Using the data below, return the stretch from the line that contains "Click the 'Heliocentric" through the line that contains "Task: Open Muay Thai (Basics) chevron arrow", both included, exactly as it stands and nothing beyond it.

---

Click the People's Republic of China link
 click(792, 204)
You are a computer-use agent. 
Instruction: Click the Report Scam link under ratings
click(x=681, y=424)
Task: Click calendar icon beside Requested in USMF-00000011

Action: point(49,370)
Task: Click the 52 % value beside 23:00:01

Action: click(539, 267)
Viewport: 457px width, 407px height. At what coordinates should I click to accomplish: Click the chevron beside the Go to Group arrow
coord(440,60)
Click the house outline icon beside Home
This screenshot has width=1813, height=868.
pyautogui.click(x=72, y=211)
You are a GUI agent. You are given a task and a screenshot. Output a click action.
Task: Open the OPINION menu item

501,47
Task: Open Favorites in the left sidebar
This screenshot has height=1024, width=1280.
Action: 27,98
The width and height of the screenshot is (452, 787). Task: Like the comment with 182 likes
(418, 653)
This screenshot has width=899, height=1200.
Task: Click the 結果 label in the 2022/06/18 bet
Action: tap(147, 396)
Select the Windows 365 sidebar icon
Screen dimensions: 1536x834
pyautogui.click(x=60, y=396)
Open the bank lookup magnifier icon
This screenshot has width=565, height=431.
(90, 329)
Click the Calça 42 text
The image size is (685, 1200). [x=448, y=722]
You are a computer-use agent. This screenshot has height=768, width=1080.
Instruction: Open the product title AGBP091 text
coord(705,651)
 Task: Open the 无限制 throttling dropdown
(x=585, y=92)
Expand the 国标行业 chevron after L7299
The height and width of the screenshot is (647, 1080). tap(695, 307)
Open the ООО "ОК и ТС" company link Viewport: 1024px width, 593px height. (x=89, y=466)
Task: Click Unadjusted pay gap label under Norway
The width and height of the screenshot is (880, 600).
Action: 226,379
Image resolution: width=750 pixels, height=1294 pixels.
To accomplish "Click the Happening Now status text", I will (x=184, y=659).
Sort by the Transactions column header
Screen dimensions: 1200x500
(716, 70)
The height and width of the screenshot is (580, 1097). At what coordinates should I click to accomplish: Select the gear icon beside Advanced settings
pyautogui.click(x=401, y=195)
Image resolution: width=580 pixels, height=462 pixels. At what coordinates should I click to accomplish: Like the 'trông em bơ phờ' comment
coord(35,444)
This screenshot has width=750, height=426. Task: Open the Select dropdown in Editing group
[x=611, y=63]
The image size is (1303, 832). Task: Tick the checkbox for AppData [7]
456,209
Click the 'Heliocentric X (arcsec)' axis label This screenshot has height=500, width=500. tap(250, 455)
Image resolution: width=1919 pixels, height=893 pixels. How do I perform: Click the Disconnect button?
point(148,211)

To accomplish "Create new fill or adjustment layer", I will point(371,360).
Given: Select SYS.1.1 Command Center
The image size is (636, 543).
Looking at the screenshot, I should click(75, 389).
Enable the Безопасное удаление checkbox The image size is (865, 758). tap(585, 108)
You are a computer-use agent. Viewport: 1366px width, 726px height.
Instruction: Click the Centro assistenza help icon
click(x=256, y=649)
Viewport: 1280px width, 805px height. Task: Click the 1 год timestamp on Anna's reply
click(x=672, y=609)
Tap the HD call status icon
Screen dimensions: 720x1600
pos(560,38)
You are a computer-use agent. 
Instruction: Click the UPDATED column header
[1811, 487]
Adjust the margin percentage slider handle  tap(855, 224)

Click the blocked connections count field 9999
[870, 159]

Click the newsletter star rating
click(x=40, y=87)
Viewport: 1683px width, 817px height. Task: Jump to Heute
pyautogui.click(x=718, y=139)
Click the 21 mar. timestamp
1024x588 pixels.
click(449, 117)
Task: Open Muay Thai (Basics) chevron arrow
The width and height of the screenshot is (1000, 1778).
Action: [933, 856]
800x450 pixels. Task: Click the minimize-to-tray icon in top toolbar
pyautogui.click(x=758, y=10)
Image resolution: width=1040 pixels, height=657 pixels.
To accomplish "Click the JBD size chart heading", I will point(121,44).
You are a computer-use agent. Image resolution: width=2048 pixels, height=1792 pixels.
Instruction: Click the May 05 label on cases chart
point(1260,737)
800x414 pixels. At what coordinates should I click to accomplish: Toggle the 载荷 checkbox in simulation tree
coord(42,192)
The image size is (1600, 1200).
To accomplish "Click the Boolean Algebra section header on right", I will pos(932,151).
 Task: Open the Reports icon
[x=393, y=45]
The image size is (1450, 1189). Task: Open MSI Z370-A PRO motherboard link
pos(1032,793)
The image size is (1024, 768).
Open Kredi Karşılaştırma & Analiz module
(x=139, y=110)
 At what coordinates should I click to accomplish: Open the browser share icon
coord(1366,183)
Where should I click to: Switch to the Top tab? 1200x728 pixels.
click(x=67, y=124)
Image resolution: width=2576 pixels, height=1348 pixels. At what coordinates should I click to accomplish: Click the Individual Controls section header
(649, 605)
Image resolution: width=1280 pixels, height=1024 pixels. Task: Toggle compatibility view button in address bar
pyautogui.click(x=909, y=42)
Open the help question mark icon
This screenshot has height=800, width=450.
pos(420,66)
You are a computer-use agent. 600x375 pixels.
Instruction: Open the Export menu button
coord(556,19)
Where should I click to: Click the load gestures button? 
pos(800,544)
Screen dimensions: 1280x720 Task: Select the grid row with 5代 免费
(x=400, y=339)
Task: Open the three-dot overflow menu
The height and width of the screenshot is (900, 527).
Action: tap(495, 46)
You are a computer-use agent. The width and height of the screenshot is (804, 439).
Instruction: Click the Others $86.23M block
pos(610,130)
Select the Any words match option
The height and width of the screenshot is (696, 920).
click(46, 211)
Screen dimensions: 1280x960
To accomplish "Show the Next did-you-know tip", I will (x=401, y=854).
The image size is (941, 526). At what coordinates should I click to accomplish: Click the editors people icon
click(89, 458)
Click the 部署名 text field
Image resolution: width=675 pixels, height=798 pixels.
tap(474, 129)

---

» **OUTPUT OF THE TASK**
Click the 'Heliocentric X (arcsec)' axis label This screenshot has height=500, width=500. tap(250, 455)
Image resolution: width=1919 pixels, height=893 pixels. How do I perform: Click the Disconnect button?
point(148,211)

To accomplish "Create new fill or adjustment layer", I will point(371,360).
Given: Select SYS.1.1 Command Center
The image size is (636, 543).
Looking at the screenshot, I should click(75, 389).
Enable the Безопасное удаление checkbox The image size is (865, 758). tap(585, 108)
You are a computer-use agent. Viewport: 1366px width, 726px height.
Instruction: Click the Centro assistenza help icon
click(x=256, y=649)
Viewport: 1280px width, 805px height. Task: Click the 1 год timestamp on Anna's reply
click(x=672, y=609)
Tap the HD call status icon
Screen dimensions: 720x1600
pos(560,38)
You are a computer-use agent. 
Instruction: Click the UPDATED column header
[1811, 487]
Adjust the margin percentage slider handle  tap(855, 224)

Click the blocked connections count field 9999
[870, 159]

Click the newsletter star rating
click(x=40, y=87)
Viewport: 1683px width, 817px height. Task: Jump to Heute
pyautogui.click(x=718, y=139)
Click the 21 mar. timestamp
1024x588 pixels.
click(449, 117)
Task: Open Muay Thai (Basics) chevron arrow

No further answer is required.